[Stored dataset items]

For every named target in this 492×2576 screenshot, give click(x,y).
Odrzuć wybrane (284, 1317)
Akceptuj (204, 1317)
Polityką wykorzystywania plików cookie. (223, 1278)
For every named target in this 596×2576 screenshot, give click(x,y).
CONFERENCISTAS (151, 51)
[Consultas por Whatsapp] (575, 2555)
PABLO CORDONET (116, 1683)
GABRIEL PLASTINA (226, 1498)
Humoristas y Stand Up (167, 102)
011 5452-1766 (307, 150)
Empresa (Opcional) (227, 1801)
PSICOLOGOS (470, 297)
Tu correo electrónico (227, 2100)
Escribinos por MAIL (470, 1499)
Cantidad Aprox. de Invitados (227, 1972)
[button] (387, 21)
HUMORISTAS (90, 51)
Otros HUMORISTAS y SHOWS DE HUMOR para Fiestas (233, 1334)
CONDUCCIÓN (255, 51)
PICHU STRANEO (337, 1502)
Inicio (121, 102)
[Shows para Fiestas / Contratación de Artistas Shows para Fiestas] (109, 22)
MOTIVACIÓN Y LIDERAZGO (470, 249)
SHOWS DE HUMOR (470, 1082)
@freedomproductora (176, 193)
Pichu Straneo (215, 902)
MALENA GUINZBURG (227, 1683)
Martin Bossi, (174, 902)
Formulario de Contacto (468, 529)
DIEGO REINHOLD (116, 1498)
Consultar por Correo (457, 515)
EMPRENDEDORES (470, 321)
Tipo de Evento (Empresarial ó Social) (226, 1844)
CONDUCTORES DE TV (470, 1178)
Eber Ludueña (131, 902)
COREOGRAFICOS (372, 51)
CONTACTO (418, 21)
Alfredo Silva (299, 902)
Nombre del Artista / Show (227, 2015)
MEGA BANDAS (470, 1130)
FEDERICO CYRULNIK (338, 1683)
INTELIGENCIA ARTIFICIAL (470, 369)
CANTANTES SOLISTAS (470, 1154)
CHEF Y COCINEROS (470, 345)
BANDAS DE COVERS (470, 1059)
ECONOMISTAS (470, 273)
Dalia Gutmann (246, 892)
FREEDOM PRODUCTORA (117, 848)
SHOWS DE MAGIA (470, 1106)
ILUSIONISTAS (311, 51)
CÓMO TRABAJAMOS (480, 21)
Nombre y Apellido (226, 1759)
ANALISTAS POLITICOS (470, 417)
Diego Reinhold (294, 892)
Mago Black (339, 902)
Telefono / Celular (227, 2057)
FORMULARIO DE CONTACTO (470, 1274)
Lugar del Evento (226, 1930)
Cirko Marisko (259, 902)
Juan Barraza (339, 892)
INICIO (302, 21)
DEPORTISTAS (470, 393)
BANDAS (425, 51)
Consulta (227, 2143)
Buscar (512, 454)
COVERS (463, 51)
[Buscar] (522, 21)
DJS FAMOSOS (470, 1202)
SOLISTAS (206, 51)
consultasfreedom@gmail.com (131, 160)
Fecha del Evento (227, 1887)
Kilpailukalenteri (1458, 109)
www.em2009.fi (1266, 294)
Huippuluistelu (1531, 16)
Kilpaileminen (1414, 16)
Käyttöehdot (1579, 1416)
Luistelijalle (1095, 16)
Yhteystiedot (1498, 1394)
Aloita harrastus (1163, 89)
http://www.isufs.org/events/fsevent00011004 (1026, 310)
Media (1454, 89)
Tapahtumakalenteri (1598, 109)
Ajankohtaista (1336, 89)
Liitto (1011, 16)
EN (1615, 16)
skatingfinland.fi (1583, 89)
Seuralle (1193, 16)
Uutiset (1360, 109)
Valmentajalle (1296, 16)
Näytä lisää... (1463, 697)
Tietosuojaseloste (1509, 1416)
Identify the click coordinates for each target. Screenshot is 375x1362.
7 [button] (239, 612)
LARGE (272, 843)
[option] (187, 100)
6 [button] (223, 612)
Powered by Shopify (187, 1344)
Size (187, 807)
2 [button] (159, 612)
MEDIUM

-- Required work --
Restate the data word for word.

-- Answer to this exercise --
For every named target in this 492×2576 screenshot, give click(x,y).
Odrzuć wybrane (284, 1317)
Akceptuj (204, 1317)
Polityką wykorzystywania plików cookie. (223, 1278)
For every named target in this 596×2576 screenshot, give click(x,y).
CONFERENCISTAS (151, 51)
[Consultas por Whatsapp] (575, 2555)
PABLO CORDONET (116, 1683)
GABRIEL PLASTINA (226, 1498)
Humoristas y Stand Up (167, 102)
011 5452-1766 (307, 150)
Empresa (Opcional) (227, 1801)
PSICOLOGOS (470, 297)
Tu correo electrónico (227, 2100)
Escribinos por MAIL (470, 1499)
Cantidad Aprox. de Invitados (227, 1972)
[button] (387, 21)
HUMORISTAS (90, 51)
Otros HUMORISTAS y SHOWS DE HUMOR para Fiestas (233, 1334)
CONDUCCIÓN (255, 51)
PICHU STRANEO (337, 1502)
Inicio (121, 102)
[Shows para Fiestas / Contratación de Artistas Shows para Fiestas] (109, 22)
MOTIVACIÓN Y LIDERAZGO (470, 249)
SHOWS DE HUMOR (470, 1082)
@freedomproductora (176, 193)
Pichu Straneo (215, 902)
MALENA GUINZBURG (227, 1683)
Martin Bossi, (174, 902)
Formulario de Contacto (468, 529)
DIEGO REINHOLD (116, 1498)
Consultar por Correo (457, 515)
EMPRENDEDORES (470, 321)
Tipo de Evento (Empresarial ó Social) (226, 1844)
CONDUCTORES DE TV (470, 1178)
Eber Ludueña (131, 902)
COREOGRAFICOS (372, 51)
CONTACTO (418, 21)
Alfredo Silva (299, 902)
Nombre del Artista / Show (227, 2015)
MEGA BANDAS (470, 1130)
FEDERICO CYRULNIK (338, 1683)
INTELIGENCIA ARTIFICIAL (470, 369)
CANTANTES SOLISTAS (470, 1154)
CHEF Y COCINEROS (470, 345)
BANDAS DE COVERS (470, 1059)
ECONOMISTAS (470, 273)
Dalia Gutmann (246, 892)
FREEDOM PRODUCTORA (117, 848)
SHOWS DE MAGIA (470, 1106)
ILUSIONISTAS (311, 51)
CÓMO TRABAJAMOS (480, 21)
Nombre y Apellido (226, 1759)
ANALISTAS POLITICOS (470, 417)
Diego Reinhold (294, 892)
Mago Black (339, 902)
Telefono / Celular (227, 2057)
FORMULARIO DE CONTACTO (470, 1274)
Lugar del Evento (226, 1930)
Cirko Marisko (259, 902)
Juan Barraza (339, 892)
INICIO (302, 21)
DEPORTISTAS (470, 393)
BANDAS (425, 51)
Consulta (227, 2143)
Buscar (512, 454)
COVERS (463, 51)
[Buscar] (522, 21)
DJS FAMOSOS (470, 1202)
SOLISTAS (206, 51)
consultasfreedom@gmail.com (131, 160)
Fecha del Evento (227, 1887)
Kilpailukalenteri (1458, 109)
www.em2009.fi (1266, 294)
Huippuluistelu (1531, 16)
Kilpaileminen (1414, 16)
Käyttöehdot (1579, 1416)
Luistelijalle (1095, 16)
Yhteystiedot (1498, 1394)
Aloita harrastus (1163, 89)
http://www.isufs.org/events/fsevent00011004 (1026, 310)
Media (1454, 89)
Tapahtumakalenteri (1598, 109)
Ajankohtaista (1336, 89)
Liitto (1011, 16)
EN (1615, 16)
skatingfinland.fi (1583, 89)
Seuralle (1193, 16)
Uutiset (1360, 109)
Valmentajalle (1296, 16)
Näytä lisää... (1463, 697)
Tietosuojaseloste (1509, 1416)
Identify the click coordinates for each target. Screenshot is 375x1362.
7 [button] (239, 612)
LARGE (272, 843)
[option] (187, 100)
6 [button] (223, 612)
Powered by Shopify (187, 1344)
Size (187, 807)
2 [button] (159, 612)
MEDIUM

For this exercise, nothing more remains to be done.